A scale reads 20.3 N when an object is not submerged in water and 20.0 N when the object is (completely) submerged in water.

What is the specific gravity of the object?

well, it has .3N of bouyancy.

that is equivalent to what volume of water?

.3=densitywater*g*volume
solve for volume

then density= weight/volume=20.3/volume

and specfic gravity= denstiy/denstiywater.

What is the volume , in L occupied by 50.0 kg ethanol at 20 degree centimeter ? the density of ethanol at 20 degree centimeter is 0.789 g/ml ?

To find the specific gravity of the object, we need to understand its definition. Specific gravity is the ratio of the density of a substance to the density of a reference substance. In this case, the object is submerged in water, so we'll use water as the reference substance.

To solve this question, we need to know two formulas. The first is Archimedes' principle, which states that the buoyant force on an object submerged in a fluid is equal to the weight of the fluid displaced by the object. Mathematically, we can express this as:

Buoyant force = weight of fluid displaced

The second formula is the definition of specific gravity:

Specific gravity = density of substance / density of reference substance

Now let's go through each step to find the specific gravity:

Step 1: Calculate the weight of the fluid displaced when the object is submerged. The difference in scale readings (20.0 N - 20.3 N) represents the buoyant force acting on the object. So, the weight of the fluid displaced is 20.3 N - 20.0 N = 0.3 N.

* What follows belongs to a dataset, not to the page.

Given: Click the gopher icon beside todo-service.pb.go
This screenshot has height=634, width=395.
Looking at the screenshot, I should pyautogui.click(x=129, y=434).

Step 2: Determine the weight of the displaced fluid. Since the buoyant force is equal to the weight of the fluid displaced, the weight of the displaced fluid is 0.3 N.

Step 3: Calculate the density of the object. The density of the object can be determined using the equation: density = mass / volume. However, we don't have the mass or volume of the object, so we'll use the fact that the weight of the object (when not submerged) is 20.3 N. Weight is given by the equation: weight = mass × gravitational acceleration. Therefore, we can rewrite this equation as: mass = weight / gravitational acceleration. Assuming the gravitational acceleration is approximately 9.8 m/s², the mass of the object is 20.3 N / 9.8 m/s² = 2.07 kg.

Step 4: Calculate the density of the object. Since density is given by the equation density = mass / volume, and we know the mass of the object (2.07 kg), we need to find the volume. The volume of the object can be determined by dividing the weight of the displaced fluid by the density of the reference substance (water in this case). Therefore, the volume of the object is 0.3 N / (9.8 m/s² × density of water). The density of water is approximately 1000 kg/m³, so the volume of the object is 0.3 N / (9.8 m/s² × 1000 kg/m³) = 0.0000306 m³.

Step 5: Calculate the density of the reference substance (water). The density of water is approximately 1000 kg/m³.

Step 6: Determine the specific gravity. Using the formula specific gravity = density of substance / density of reference substance, we can calculate the specific gravity as: specific gravity = (mass/volume of object) / (density of water). Plugging in the values, specific gravity = (2.07 kg / 0.0000306 m³) / 1000 kg/m³ ≈ 67.6.

Therefore, the specific gravity of the object is approximately 67.6.